## [Exercise description]
The result must match the data exactly, line for line.

## [Information]
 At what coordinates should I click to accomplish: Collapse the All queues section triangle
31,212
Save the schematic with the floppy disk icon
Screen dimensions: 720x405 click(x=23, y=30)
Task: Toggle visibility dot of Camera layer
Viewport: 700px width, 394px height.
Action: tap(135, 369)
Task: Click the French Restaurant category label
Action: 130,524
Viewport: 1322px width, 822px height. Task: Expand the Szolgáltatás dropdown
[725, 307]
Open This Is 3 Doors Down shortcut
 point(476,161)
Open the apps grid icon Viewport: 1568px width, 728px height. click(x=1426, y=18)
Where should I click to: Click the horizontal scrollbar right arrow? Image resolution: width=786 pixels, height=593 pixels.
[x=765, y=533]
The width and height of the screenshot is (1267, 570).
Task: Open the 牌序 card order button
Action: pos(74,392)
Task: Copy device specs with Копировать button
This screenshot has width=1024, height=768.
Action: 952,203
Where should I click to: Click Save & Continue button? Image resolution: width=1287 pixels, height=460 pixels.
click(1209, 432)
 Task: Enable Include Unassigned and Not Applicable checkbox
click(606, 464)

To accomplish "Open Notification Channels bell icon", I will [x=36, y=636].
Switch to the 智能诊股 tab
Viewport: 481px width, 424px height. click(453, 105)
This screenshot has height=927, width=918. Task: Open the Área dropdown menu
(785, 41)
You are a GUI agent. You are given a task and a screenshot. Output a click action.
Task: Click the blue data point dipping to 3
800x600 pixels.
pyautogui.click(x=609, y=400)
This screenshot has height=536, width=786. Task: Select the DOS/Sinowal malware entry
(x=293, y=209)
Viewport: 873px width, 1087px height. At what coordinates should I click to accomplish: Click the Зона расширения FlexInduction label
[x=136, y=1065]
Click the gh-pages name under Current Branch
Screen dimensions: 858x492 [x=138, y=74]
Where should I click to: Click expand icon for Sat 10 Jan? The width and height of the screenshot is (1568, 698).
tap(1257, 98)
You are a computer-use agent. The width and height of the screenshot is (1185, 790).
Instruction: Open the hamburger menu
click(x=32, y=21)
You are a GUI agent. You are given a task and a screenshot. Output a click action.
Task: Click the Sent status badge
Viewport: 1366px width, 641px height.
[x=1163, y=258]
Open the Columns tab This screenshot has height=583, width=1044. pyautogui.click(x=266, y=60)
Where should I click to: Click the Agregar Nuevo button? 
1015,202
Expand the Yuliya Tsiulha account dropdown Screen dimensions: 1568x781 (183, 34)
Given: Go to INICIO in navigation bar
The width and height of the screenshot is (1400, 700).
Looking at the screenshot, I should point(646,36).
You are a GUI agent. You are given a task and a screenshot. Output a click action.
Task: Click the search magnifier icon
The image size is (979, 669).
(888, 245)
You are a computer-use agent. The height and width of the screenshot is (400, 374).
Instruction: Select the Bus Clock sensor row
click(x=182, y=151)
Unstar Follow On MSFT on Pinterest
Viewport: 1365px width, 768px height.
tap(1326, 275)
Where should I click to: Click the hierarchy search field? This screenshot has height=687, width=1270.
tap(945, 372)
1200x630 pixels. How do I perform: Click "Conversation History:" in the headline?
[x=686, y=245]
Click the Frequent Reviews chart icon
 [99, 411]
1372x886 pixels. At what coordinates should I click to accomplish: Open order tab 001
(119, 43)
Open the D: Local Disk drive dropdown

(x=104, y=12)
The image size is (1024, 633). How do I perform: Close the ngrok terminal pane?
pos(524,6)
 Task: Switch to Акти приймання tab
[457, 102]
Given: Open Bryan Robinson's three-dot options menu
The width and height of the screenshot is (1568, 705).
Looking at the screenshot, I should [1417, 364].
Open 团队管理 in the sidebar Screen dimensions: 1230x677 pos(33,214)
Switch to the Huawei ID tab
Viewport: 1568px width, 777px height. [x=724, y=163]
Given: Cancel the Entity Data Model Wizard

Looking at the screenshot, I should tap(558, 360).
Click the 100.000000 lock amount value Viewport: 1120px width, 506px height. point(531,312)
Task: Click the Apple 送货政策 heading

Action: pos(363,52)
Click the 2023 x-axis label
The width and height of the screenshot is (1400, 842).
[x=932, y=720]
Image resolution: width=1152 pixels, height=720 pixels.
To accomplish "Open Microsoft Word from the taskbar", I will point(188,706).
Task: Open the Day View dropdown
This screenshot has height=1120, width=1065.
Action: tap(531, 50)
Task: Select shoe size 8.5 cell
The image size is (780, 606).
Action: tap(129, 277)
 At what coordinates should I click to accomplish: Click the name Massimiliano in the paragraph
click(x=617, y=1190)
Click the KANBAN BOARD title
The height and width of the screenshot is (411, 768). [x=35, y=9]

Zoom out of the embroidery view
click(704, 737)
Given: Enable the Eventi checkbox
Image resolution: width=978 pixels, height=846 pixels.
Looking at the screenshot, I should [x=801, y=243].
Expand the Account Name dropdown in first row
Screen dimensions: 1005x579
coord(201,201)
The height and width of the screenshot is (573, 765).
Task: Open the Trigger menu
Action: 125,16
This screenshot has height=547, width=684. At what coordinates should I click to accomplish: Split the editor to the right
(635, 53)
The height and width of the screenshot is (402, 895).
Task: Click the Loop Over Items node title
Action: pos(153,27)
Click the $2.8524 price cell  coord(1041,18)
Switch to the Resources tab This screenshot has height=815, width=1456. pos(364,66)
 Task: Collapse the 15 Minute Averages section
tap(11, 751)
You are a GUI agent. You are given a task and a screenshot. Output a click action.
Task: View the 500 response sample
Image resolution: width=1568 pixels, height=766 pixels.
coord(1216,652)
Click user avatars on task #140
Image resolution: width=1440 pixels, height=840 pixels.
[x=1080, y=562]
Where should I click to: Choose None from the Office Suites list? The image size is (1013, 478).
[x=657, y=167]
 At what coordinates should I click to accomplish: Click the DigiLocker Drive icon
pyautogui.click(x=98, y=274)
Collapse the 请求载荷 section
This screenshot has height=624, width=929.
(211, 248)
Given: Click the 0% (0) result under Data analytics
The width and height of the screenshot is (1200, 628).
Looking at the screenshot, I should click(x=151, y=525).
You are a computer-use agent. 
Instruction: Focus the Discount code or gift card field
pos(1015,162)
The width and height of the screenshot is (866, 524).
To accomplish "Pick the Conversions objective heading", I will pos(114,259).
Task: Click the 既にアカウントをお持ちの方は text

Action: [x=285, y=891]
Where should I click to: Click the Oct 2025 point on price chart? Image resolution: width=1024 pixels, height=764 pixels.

## [Expected output]
 At what coordinates should I click to accomplish: Collapse the All queues section triangle
31,212
Save the schematic with the floppy disk icon
Screen dimensions: 720x405 click(x=23, y=30)
Task: Toggle visibility dot of Camera layer
Viewport: 700px width, 394px height.
Action: tap(135, 369)
Task: Click the French Restaurant category label
Action: 130,524
Viewport: 1322px width, 822px height. Task: Expand the Szolgáltatás dropdown
[725, 307]
Open This Is 3 Doors Down shortcut
 point(476,161)
Open the apps grid icon Viewport: 1568px width, 728px height. click(x=1426, y=18)
Where should I click to: Click the horizontal scrollbar right arrow? Image resolution: width=786 pixels, height=593 pixels.
[x=765, y=533]
The width and height of the screenshot is (1267, 570).
Task: Open the 牌序 card order button
Action: pos(74,392)
Task: Copy device specs with Копировать button
This screenshot has width=1024, height=768.
Action: 952,203
Where should I click to: Click Save & Continue button? Image resolution: width=1287 pixels, height=460 pixels.
click(1209, 432)
 Task: Enable Include Unassigned and Not Applicable checkbox
click(606, 464)

To accomplish "Open Notification Channels bell icon", I will [x=36, y=636].
Switch to the 智能诊股 tab
Viewport: 481px width, 424px height. click(453, 105)
This screenshot has height=927, width=918. Task: Open the Área dropdown menu
(785, 41)
You are a GUI agent. You are given a task and a screenshot. Output a click action.
Task: Click the blue data point dipping to 3
800x600 pixels.
pyautogui.click(x=609, y=400)
This screenshot has height=536, width=786. Task: Select the DOS/Sinowal malware entry
(x=293, y=209)
Viewport: 873px width, 1087px height. At what coordinates should I click to accomplish: Click the Зона расширения FlexInduction label
[x=136, y=1065]
Click the gh-pages name under Current Branch
Screen dimensions: 858x492 [x=138, y=74]
Where should I click to: Click expand icon for Sat 10 Jan? The width and height of the screenshot is (1568, 698).
tap(1257, 98)
You are a computer-use agent. The width and height of the screenshot is (1185, 790).
Instruction: Open the hamburger menu
click(x=32, y=21)
You are a GUI agent. You are given a task and a screenshot. Output a click action.
Task: Click the Sent status badge
Viewport: 1366px width, 641px height.
[x=1163, y=258]
Open the Columns tab This screenshot has height=583, width=1044. pyautogui.click(x=266, y=60)
Where should I click to: Click the Agregar Nuevo button? 
1015,202
Expand the Yuliya Tsiulha account dropdown Screen dimensions: 1568x781 (183, 34)
Given: Go to INICIO in navigation bar
The width and height of the screenshot is (1400, 700).
Looking at the screenshot, I should point(646,36).
You are a GUI agent. You are given a task and a screenshot. Output a click action.
Task: Click the search magnifier icon
The image size is (979, 669).
(888, 245)
You are a computer-use agent. The height and width of the screenshot is (400, 374).
Instruction: Select the Bus Clock sensor row
click(x=182, y=151)
Unstar Follow On MSFT on Pinterest
Viewport: 1365px width, 768px height.
tap(1326, 275)
Where should I click to: Click the hierarchy search field? This screenshot has height=687, width=1270.
tap(945, 372)
1200x630 pixels. How do I perform: Click "Conversation History:" in the headline?
[x=686, y=245]
Click the Frequent Reviews chart icon
 [99, 411]
1372x886 pixels. At what coordinates should I click to accomplish: Open order tab 001
(119, 43)
Open the D: Local Disk drive dropdown

(x=104, y=12)
The image size is (1024, 633). How do I perform: Close the ngrok terminal pane?
pos(524,6)
 Task: Switch to Акти приймання tab
[457, 102]
Given: Open Bryan Robinson's three-dot options menu
The width and height of the screenshot is (1568, 705).
Looking at the screenshot, I should [1417, 364].
Open 团队管理 in the sidebar Screen dimensions: 1230x677 pos(33,214)
Switch to the Huawei ID tab
Viewport: 1568px width, 777px height. [x=724, y=163]
Given: Cancel the Entity Data Model Wizard

Looking at the screenshot, I should tap(558, 360).
Click the 100.000000 lock amount value Viewport: 1120px width, 506px height. point(531,312)
Task: Click the Apple 送货政策 heading

Action: pos(363,52)
Click the 2023 x-axis label
The width and height of the screenshot is (1400, 842).
[x=932, y=720]
Image resolution: width=1152 pixels, height=720 pixels.
To accomplish "Open Microsoft Word from the taskbar", I will point(188,706).
Task: Open the Day View dropdown
This screenshot has height=1120, width=1065.
Action: tap(531, 50)
Task: Select shoe size 8.5 cell
The image size is (780, 606).
Action: tap(129, 277)
 At what coordinates should I click to accomplish: Click the name Massimiliano in the paragraph
click(x=617, y=1190)
Click the KANBAN BOARD title
The height and width of the screenshot is (411, 768). [x=35, y=9]

Zoom out of the embroidery view
click(704, 737)
Given: Enable the Eventi checkbox
Image resolution: width=978 pixels, height=846 pixels.
Looking at the screenshot, I should [x=801, y=243].
Expand the Account Name dropdown in first row
Screen dimensions: 1005x579
coord(201,201)
The height and width of the screenshot is (573, 765).
Task: Open the Trigger menu
Action: 125,16
This screenshot has height=547, width=684. At what coordinates should I click to accomplish: Split the editor to the right
(635, 53)
The height and width of the screenshot is (402, 895).
Task: Click the Loop Over Items node title
Action: pos(153,27)
Click the $2.8524 price cell  coord(1041,18)
Switch to the Resources tab This screenshot has height=815, width=1456. pos(364,66)
 Task: Collapse the 15 Minute Averages section
tap(11, 751)
You are a GUI agent. You are given a task and a screenshot. Output a click action.
Task: View the 500 response sample
Image resolution: width=1568 pixels, height=766 pixels.
coord(1216,652)
Click user avatars on task #140
Image resolution: width=1440 pixels, height=840 pixels.
[x=1080, y=562]
Where should I click to: Choose None from the Office Suites list? The image size is (1013, 478).
[x=657, y=167]
 At what coordinates should I click to accomplish: Click the DigiLocker Drive icon
pyautogui.click(x=98, y=274)
Collapse the 请求载荷 section
This screenshot has height=624, width=929.
(211, 248)
Given: Click the 0% (0) result under Data analytics
The width and height of the screenshot is (1200, 628).
Looking at the screenshot, I should click(x=151, y=525).
You are a computer-use agent. 
Instruction: Focus the Discount code or gift card field
pos(1015,162)
The width and height of the screenshot is (866, 524).
To accomplish "Pick the Conversions objective heading", I will pos(114,259).
Task: Click the 既にアカウントをお持ちの方は text

Action: [x=285, y=891]
Where should I click to: Click the Oct 2025 point on price chart? Image resolution: width=1024 pixels, height=764 pixels.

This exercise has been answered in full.